:: Exercise data ::

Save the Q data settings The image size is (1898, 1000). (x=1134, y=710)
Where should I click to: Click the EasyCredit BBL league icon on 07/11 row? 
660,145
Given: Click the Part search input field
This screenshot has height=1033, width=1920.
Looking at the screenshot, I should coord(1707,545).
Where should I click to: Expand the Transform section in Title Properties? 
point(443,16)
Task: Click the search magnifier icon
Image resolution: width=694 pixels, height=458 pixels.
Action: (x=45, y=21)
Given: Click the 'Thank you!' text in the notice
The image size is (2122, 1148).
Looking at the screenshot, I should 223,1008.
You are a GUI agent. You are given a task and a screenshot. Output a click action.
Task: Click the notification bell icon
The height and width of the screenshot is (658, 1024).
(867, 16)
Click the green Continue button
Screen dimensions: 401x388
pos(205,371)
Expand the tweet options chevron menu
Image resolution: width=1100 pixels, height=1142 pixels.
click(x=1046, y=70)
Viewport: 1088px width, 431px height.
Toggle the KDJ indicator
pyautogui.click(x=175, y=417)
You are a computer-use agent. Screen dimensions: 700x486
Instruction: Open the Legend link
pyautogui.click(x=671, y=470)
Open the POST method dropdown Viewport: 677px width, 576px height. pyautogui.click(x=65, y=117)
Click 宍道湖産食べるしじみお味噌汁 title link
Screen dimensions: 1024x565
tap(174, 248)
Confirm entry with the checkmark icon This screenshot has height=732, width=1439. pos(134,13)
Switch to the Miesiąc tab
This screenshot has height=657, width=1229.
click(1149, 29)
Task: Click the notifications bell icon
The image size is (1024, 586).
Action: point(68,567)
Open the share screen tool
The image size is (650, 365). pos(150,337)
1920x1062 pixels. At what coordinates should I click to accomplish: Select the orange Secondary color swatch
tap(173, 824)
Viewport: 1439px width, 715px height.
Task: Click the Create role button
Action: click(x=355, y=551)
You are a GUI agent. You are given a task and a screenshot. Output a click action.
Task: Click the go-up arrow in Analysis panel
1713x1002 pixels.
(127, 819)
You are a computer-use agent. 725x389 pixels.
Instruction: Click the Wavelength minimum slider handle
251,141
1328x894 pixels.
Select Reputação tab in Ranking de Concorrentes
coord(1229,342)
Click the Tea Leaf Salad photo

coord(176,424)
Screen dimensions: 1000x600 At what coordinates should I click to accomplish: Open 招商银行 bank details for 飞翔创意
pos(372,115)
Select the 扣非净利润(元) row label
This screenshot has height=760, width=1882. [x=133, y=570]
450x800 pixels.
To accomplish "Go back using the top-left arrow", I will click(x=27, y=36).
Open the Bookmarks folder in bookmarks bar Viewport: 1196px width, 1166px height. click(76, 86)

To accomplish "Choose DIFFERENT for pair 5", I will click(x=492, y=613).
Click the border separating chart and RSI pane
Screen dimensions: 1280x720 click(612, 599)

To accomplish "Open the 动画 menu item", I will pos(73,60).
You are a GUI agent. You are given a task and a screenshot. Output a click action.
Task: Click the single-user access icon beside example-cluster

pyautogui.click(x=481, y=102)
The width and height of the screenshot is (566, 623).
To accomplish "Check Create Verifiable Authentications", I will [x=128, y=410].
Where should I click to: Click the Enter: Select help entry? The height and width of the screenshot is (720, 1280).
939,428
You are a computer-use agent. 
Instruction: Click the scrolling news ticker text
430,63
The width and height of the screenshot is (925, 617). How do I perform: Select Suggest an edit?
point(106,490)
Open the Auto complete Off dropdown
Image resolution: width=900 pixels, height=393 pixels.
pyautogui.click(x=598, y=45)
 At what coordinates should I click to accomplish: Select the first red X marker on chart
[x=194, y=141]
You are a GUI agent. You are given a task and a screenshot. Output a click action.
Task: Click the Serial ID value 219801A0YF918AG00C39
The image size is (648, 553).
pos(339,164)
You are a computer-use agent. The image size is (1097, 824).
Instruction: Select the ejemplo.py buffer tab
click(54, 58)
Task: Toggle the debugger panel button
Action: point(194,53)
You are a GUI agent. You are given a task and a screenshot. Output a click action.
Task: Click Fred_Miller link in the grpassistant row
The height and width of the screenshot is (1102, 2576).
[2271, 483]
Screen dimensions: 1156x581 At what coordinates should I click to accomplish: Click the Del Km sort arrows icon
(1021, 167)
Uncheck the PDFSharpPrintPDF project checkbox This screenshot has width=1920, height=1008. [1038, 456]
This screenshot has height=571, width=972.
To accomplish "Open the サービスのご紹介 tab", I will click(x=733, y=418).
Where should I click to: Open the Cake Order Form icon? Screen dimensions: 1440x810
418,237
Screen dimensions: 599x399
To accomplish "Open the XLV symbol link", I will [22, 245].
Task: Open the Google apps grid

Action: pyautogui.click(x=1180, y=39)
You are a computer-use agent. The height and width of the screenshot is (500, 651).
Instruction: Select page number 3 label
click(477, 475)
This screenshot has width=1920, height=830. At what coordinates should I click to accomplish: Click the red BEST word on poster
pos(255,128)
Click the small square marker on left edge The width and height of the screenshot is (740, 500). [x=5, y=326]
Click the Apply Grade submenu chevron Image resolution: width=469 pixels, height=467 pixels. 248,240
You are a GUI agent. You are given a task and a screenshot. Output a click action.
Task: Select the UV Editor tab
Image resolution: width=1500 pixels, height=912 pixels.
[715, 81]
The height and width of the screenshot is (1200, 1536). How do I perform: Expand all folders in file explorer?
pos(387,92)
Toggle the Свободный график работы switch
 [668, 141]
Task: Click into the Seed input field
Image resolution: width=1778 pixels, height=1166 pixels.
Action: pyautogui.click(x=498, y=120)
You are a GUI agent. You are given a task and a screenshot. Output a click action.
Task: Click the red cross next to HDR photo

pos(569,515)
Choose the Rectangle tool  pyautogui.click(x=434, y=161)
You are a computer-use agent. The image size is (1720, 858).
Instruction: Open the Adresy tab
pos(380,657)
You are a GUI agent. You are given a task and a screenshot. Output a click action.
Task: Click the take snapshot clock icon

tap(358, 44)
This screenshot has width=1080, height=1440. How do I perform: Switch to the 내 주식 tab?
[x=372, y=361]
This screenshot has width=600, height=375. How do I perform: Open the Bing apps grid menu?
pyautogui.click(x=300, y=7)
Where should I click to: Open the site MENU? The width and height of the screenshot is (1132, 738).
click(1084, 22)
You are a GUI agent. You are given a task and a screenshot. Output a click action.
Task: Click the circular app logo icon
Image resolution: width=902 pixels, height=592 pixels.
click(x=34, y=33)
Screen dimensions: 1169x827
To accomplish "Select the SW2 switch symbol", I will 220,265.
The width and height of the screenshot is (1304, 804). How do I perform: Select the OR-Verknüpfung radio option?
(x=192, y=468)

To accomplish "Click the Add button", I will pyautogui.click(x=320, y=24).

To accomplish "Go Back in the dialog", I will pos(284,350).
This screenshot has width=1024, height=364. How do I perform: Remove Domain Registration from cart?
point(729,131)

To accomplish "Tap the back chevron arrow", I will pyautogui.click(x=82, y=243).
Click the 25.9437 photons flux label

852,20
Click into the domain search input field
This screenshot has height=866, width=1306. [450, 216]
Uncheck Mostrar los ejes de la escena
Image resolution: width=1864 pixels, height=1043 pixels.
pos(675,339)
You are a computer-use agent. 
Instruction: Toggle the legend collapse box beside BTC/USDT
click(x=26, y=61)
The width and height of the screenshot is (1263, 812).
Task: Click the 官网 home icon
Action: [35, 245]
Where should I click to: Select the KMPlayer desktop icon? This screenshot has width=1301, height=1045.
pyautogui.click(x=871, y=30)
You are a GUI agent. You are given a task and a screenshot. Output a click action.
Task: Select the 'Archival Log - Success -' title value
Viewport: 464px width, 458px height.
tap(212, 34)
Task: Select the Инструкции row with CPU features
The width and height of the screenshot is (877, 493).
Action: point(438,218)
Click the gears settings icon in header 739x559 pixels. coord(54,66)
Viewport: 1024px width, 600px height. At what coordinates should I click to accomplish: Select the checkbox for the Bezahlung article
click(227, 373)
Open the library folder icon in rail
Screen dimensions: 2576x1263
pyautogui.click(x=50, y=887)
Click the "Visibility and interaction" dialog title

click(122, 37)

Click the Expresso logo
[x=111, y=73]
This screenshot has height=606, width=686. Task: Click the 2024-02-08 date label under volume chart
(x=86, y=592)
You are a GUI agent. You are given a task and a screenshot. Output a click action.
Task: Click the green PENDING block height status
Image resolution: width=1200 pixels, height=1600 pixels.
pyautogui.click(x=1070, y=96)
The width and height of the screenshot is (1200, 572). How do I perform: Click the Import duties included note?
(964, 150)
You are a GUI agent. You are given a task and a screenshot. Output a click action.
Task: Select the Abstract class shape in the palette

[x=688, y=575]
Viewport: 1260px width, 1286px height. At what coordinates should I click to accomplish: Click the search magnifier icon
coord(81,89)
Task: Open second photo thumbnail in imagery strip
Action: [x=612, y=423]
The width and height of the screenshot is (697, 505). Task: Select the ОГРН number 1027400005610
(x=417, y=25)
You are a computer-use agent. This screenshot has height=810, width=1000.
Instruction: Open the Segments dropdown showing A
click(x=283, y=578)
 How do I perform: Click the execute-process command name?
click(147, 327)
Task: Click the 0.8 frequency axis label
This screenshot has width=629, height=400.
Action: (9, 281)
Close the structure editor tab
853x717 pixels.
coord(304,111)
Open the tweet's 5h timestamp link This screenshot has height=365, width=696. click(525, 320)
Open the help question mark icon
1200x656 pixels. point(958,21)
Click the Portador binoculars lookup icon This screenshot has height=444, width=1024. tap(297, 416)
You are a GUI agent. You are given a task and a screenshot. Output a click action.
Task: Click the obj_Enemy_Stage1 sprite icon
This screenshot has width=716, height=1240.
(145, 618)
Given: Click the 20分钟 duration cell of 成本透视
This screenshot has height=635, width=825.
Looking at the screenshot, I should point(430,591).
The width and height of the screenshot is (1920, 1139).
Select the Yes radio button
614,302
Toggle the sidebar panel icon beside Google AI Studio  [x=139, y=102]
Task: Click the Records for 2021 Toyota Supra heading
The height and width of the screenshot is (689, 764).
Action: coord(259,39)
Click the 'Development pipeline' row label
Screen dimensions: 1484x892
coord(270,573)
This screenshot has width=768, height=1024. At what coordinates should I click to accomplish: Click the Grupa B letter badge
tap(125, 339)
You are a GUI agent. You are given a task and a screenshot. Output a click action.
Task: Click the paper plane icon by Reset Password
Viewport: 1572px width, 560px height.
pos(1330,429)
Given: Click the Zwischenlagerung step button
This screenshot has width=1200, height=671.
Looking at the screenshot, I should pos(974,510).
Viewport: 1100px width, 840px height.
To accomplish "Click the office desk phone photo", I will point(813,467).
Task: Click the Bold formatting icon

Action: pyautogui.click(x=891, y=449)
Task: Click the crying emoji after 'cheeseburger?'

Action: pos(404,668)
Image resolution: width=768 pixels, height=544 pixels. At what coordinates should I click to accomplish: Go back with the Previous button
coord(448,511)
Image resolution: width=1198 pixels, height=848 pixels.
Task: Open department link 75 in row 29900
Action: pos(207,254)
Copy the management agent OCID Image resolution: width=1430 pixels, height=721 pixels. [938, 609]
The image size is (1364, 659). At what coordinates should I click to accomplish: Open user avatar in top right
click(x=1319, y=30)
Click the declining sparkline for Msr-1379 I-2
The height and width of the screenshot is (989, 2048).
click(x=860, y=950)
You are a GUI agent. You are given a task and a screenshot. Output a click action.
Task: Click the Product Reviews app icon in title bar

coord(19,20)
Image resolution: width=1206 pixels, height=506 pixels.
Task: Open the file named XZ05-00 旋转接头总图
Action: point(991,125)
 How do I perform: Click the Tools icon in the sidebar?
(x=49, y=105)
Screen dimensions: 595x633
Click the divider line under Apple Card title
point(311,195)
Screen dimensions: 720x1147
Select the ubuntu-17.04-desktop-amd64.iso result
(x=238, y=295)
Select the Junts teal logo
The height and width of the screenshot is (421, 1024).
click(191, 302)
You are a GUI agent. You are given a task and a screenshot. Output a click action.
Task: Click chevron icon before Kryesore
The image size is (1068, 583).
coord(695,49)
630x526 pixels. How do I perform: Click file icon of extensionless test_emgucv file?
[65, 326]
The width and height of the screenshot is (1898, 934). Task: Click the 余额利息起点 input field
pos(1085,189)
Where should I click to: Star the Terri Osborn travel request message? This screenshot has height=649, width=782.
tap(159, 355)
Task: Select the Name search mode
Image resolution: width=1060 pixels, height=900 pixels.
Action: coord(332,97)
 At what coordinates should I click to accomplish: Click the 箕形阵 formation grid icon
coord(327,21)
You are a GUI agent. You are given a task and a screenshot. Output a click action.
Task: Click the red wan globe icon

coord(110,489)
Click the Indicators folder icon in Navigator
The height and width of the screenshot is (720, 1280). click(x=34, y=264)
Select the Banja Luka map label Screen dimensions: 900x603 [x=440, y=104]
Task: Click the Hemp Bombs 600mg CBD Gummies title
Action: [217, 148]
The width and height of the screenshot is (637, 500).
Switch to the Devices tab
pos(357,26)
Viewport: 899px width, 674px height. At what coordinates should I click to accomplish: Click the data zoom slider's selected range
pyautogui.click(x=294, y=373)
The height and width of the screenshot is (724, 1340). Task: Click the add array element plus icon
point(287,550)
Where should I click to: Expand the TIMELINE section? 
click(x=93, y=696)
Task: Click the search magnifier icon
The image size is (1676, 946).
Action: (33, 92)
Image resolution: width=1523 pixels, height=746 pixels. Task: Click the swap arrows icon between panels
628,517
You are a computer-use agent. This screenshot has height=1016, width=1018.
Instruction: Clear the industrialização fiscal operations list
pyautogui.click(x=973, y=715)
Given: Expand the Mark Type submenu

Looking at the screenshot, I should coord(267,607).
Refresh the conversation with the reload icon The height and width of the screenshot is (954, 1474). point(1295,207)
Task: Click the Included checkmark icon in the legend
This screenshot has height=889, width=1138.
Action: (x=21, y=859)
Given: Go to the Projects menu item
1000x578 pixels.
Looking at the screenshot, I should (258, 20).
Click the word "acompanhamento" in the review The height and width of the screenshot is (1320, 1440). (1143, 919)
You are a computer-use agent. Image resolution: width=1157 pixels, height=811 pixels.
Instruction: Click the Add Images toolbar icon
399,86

:::

Task description. Would you please reproduce the records above exactly, only from their first line through the line holding "Expand the tweet options chevron menu", with both ends included?

Written answer.
Save the Q data settings The image size is (1898, 1000). (x=1134, y=710)
Where should I click to: Click the EasyCredit BBL league icon on 07/11 row? 
660,145
Given: Click the Part search input field
This screenshot has height=1033, width=1920.
Looking at the screenshot, I should coord(1707,545).
Where should I click to: Expand the Transform section in Title Properties? 
point(443,16)
Task: Click the search magnifier icon
Image resolution: width=694 pixels, height=458 pixels.
Action: (x=45, y=21)
Given: Click the 'Thank you!' text in the notice
The image size is (2122, 1148).
Looking at the screenshot, I should 223,1008.
You are a GUI agent. You are given a task and a screenshot. Output a click action.
Task: Click the notification bell icon
The height and width of the screenshot is (658, 1024).
(867, 16)
Click the green Continue button
Screen dimensions: 401x388
pos(205,371)
Expand the tweet options chevron menu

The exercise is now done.